Le sort des Zones à faibles émissions se joue ce mardi. À Assemblée nationale, les députés doivent se prononcer une dernière fois sur le projet de loi de simplification de la vie économique. Mais un point cristallise toutes les tensions : un article visant à supprimer les ZFE.
Introduit au cours des débats, cet amendement met sous pression la majorité présidentielle, confrontée à un dilemme politique. Faut-il maintenir ce dispositif environnemental… ou céder face à une contestation de plus en plus forte ?
À Lyon comme dans d’autres grandes villes, l’enjeu est concret. La ZFE, qui limite progressivement la circulation des véhicules les plus polluants, pourrait tout simplement disparaître si le texte est adopté en l’état.
Pour éviter ce scénario, une autre option se dessine : modifier la loi pour laisser le choix aux collectivités.
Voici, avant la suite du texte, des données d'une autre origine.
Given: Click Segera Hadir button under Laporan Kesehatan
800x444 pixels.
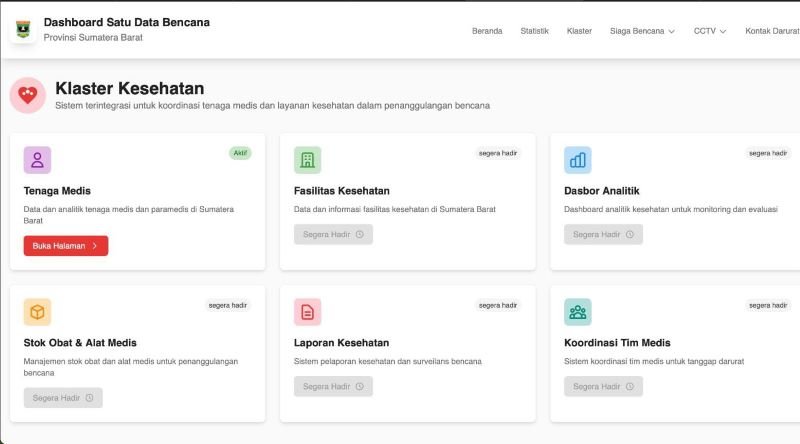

Une solution qui permettrait à chaque territoire de décider du maintien ou non de son dispositif.
Dans ce cas, la balle reviendrait à la Métropole de Lyon, dirigée par Véronique Sarselli. Or, la droite locale a régulièrement dénoncé ces restrictions, jugées pénalisantes pour les automobilistes.
Le vote de ce mardi pourrait donc marquer un tournant. Soit en actant la fin des ZFE à l’échelle nationale, soit en redonnant la main aux territoires… avec des conséquences immédiates pour les habitants et les déplacements du quotidien.